#### DIRECTIONS:
Print all entries word for word.

════

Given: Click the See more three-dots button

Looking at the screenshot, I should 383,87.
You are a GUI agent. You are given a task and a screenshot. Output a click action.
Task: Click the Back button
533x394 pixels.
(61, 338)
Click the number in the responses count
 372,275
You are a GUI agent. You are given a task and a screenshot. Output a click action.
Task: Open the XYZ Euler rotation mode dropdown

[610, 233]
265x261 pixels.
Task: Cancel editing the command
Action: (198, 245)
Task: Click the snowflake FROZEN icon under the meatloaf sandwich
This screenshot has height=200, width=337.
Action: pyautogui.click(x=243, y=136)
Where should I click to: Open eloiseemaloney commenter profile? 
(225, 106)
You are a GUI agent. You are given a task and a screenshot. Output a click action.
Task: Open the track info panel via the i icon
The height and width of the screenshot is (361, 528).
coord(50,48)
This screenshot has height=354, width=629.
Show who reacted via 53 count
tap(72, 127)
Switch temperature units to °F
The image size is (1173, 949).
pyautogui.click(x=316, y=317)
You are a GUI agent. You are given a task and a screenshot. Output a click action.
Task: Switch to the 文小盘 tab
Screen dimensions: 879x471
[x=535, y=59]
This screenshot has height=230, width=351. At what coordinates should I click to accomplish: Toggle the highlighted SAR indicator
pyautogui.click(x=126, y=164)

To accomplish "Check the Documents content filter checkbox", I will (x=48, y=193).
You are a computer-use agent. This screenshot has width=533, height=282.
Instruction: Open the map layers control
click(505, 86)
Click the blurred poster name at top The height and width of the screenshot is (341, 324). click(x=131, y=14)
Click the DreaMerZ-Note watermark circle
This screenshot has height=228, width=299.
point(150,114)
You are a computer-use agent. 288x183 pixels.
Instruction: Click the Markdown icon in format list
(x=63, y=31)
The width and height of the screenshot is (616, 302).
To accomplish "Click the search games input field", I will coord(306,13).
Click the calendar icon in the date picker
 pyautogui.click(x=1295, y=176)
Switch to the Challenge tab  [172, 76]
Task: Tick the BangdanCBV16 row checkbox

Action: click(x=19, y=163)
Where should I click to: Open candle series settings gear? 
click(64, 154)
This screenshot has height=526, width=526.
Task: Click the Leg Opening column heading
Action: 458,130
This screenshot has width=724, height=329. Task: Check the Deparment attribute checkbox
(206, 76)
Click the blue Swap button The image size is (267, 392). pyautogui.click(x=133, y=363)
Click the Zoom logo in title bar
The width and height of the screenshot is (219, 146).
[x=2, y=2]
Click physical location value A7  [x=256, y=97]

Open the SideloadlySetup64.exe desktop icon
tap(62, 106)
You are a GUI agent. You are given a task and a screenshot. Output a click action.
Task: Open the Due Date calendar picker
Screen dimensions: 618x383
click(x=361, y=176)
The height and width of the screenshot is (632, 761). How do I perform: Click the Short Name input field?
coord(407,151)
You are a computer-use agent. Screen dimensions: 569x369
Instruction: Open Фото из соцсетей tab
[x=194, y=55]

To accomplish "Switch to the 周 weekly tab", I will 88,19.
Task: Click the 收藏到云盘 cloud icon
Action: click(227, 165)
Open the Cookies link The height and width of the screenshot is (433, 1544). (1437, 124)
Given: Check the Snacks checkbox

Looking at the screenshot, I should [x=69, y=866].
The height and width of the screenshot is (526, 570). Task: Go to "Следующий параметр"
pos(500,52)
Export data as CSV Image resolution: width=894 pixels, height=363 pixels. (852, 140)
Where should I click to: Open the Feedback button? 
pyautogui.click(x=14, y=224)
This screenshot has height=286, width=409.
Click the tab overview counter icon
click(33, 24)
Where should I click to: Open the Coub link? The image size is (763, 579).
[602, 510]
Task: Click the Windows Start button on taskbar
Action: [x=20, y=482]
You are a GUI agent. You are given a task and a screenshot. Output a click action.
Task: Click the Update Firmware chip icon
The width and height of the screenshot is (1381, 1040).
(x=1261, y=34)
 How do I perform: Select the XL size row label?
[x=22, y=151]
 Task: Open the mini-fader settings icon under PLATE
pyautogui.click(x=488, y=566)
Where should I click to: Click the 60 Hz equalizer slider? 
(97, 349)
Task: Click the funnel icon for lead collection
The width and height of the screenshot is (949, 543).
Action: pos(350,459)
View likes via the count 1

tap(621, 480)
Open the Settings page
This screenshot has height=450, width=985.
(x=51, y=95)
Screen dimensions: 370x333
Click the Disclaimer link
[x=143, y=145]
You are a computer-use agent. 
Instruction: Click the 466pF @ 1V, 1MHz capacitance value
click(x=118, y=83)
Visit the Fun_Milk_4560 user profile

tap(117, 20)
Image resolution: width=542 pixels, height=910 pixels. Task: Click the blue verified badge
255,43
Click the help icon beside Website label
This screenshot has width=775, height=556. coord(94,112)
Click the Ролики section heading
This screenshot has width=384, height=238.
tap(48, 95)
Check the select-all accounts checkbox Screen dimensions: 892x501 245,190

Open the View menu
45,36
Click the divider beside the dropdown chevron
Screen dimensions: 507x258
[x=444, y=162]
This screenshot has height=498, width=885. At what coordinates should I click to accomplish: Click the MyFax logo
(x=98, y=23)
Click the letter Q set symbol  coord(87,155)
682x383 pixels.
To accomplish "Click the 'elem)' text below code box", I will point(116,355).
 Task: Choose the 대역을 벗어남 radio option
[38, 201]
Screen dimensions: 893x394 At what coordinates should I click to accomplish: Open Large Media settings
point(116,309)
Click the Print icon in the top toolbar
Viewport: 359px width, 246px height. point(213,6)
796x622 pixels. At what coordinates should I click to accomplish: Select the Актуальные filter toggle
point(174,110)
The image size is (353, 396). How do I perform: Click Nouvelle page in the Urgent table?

════

#### REPLY:
Given: Click the See more three-dots button

Looking at the screenshot, I should 383,87.
You are a GUI agent. You are given a task and a screenshot. Output a click action.
Task: Click the Back button
533x394 pixels.
(61, 338)
Click the number in the responses count
 372,275
You are a GUI agent. You are given a task and a screenshot. Output a click action.
Task: Open the XYZ Euler rotation mode dropdown

[610, 233]
265x261 pixels.
Task: Cancel editing the command
Action: (198, 245)
Task: Click the snowflake FROZEN icon under the meatloaf sandwich
This screenshot has height=200, width=337.
Action: pyautogui.click(x=243, y=136)
Where should I click to: Open eloiseemaloney commenter profile? 
(225, 106)
You are a GUI agent. You are given a task and a screenshot. Output a click action.
Task: Open the track info panel via the i icon
The height and width of the screenshot is (361, 528).
coord(50,48)
This screenshot has height=354, width=629.
Show who reacted via 53 count
tap(72, 127)
Switch temperature units to °F
The image size is (1173, 949).
pyautogui.click(x=316, y=317)
You are a GUI agent. You are given a task and a screenshot. Output a click action.
Task: Switch to the 文小盘 tab
Screen dimensions: 879x471
[x=535, y=59]
This screenshot has height=230, width=351. At what coordinates should I click to accomplish: Toggle the highlighted SAR indicator
pyautogui.click(x=126, y=164)

To accomplish "Check the Documents content filter checkbox", I will (x=48, y=193).
You are a computer-use agent. This screenshot has width=533, height=282.
Instruction: Open the map layers control
click(505, 86)
Click the blurred poster name at top The height and width of the screenshot is (341, 324). click(x=131, y=14)
Click the DreaMerZ-Note watermark circle
This screenshot has height=228, width=299.
point(150,114)
You are a computer-use agent. 288x183 pixels.
Instruction: Click the Markdown icon in format list
(x=63, y=31)
The width and height of the screenshot is (616, 302).
To accomplish "Click the search games input field", I will coord(306,13).
Click the calendar icon in the date picker
 pyautogui.click(x=1295, y=176)
Switch to the Challenge tab  [172, 76]
Task: Tick the BangdanCBV16 row checkbox

Action: click(x=19, y=163)
Where should I click to: Open candle series settings gear? 
click(64, 154)
This screenshot has height=526, width=526.
Task: Click the Leg Opening column heading
Action: 458,130
This screenshot has width=724, height=329. Task: Check the Deparment attribute checkbox
(206, 76)
Click the blue Swap button The image size is (267, 392). pyautogui.click(x=133, y=363)
Click the Zoom logo in title bar
The width and height of the screenshot is (219, 146).
[x=2, y=2]
Click physical location value A7  [x=256, y=97]

Open the SideloadlySetup64.exe desktop icon
tap(62, 106)
You are a GUI agent. You are given a task and a screenshot. Output a click action.
Task: Open the Due Date calendar picker
Screen dimensions: 618x383
click(x=361, y=176)
The height and width of the screenshot is (632, 761). How do I perform: Click the Short Name input field?
coord(407,151)
You are a computer-use agent. Screen dimensions: 569x369
Instruction: Open Фото из соцсетей tab
[x=194, y=55]

To accomplish "Switch to the 周 weekly tab", I will 88,19.
Task: Click the 收藏到云盘 cloud icon
Action: click(227, 165)
Open the Cookies link The height and width of the screenshot is (433, 1544). (1437, 124)
Given: Check the Snacks checkbox

Looking at the screenshot, I should [x=69, y=866].
The height and width of the screenshot is (526, 570). Task: Go to "Следующий параметр"
pos(500,52)
Export data as CSV Image resolution: width=894 pixels, height=363 pixels. (852, 140)
Where should I click to: Open the Feedback button? 
pyautogui.click(x=14, y=224)
This screenshot has height=286, width=409.
Click the tab overview counter icon
click(33, 24)
Where should I click to: Open the Coub link? The image size is (763, 579).
[602, 510]
Task: Click the Windows Start button on taskbar
Action: [x=20, y=482]
You are a GUI agent. You are given a task and a screenshot. Output a click action.
Task: Click the Update Firmware chip icon
The width and height of the screenshot is (1381, 1040).
(x=1261, y=34)
 How do I perform: Select the XL size row label?
[x=22, y=151]
 Task: Open the mini-fader settings icon under PLATE
pyautogui.click(x=488, y=566)
Where should I click to: Click the 60 Hz equalizer slider? 
(97, 349)
Task: Click the funnel icon for lead collection
The width and height of the screenshot is (949, 543).
Action: pos(350,459)
View likes via the count 1

tap(621, 480)
Open the Settings page
This screenshot has height=450, width=985.
(x=51, y=95)
Screen dimensions: 370x333
Click the Disclaimer link
[x=143, y=145]
You are a computer-use agent. 
Instruction: Click the 466pF @ 1V, 1MHz capacitance value
click(x=118, y=83)
Visit the Fun_Milk_4560 user profile

tap(117, 20)
Image resolution: width=542 pixels, height=910 pixels. Task: Click the blue verified badge
255,43
Click the help icon beside Website label
This screenshot has width=775, height=556. coord(94,112)
Click the Ролики section heading
This screenshot has width=384, height=238.
tap(48, 95)
Check the select-all accounts checkbox Screen dimensions: 892x501 245,190

Open the View menu
45,36
Click the divider beside the dropdown chevron
Screen dimensions: 507x258
[x=444, y=162]
This screenshot has height=498, width=885. At what coordinates should I click to accomplish: Click the MyFax logo
(x=98, y=23)
Click the letter Q set symbol  coord(87,155)
682x383 pixels.
To accomplish "Click the 'elem)' text below code box", I will point(116,355).
 Task: Choose the 대역을 벗어남 radio option
[38, 201]
Screen dimensions: 893x394 At what coordinates should I click to accomplish: Open Large Media settings
point(116,309)
Click the Print icon in the top toolbar
Viewport: 359px width, 246px height. point(213,6)
796x622 pixels. At what coordinates should I click to accomplish: Select the Актуальные filter toggle
point(174,110)
The image size is (353, 396). How do I perform: Click Nouvelle page in the Urgent table?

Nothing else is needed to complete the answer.